We can now display our bibliographic records with book covers, as well as adding photos of users to their borrowing records. Live today in the Research Library, we hope to have our Koha OPAC available across the Powerhouse Museum, Sydney Observatory and Powerhouse Discovery Centre sites, and on the Museum’s website, by the end of this week. We’ll keep you posted. Meanwhile, watch this space!

J & OD students

March was a month for visitors. We had several groups of second and third year Jewellery and Object Design students students (36 in all) from the Design Centre Enmore.

They were led each time by their teacher, Danielle Butters. If she was bored at having to repeat the visits, she didn’t show it!
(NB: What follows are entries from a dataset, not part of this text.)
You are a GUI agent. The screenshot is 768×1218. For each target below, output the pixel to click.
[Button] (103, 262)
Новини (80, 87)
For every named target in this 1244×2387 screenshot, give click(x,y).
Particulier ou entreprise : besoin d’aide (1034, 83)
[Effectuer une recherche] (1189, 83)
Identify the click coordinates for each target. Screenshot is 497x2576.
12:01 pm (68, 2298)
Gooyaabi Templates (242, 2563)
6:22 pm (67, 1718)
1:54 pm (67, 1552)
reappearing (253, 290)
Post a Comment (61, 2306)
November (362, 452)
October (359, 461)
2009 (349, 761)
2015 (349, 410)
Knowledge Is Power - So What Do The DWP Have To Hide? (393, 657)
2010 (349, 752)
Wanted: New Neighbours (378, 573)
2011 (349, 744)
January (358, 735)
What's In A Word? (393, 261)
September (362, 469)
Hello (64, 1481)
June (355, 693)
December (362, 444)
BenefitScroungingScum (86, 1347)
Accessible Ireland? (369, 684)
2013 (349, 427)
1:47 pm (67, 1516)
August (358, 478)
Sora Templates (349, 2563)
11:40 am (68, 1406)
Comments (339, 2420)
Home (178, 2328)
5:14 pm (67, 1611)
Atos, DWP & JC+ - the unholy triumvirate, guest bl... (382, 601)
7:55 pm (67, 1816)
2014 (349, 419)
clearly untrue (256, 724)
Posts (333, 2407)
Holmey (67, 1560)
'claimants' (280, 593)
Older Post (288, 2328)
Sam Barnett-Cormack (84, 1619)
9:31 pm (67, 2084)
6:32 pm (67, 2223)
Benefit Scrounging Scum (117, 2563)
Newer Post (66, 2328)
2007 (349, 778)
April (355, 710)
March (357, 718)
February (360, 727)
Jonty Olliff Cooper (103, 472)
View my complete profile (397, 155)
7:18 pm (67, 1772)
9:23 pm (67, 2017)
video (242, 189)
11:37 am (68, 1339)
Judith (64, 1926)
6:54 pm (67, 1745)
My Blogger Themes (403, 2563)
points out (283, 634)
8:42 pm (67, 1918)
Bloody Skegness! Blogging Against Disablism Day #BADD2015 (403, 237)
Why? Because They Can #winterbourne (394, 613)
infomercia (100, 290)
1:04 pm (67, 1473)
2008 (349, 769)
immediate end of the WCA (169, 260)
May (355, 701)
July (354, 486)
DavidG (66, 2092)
As with all group visits, we gave an introductory talk about the Research Library, the history of its collection and the way it contributes to exhibitions in the Museum. We then divided the class into smaller groups of 5 or 6 for a walkabout. To avoid tripping over each other, we started at different points in the Library, crossing over as the tour progressed. Jewellery students are great to show around. Their studies encompass so many subject areas that we delve into nearly every part of the Library. We rifle through books and journals on metalwork, jewellery design, costume, ornament, crafts, textile and fibre design, knitting patterns, architecture, photography, graphic design – everything, in fact, from decorative arts to technology, which is just what this Museum is all about.

The students spent time browsing the shelves until it was time go over to the Museum. Here, they toured the Benini exhibition before heading back to class.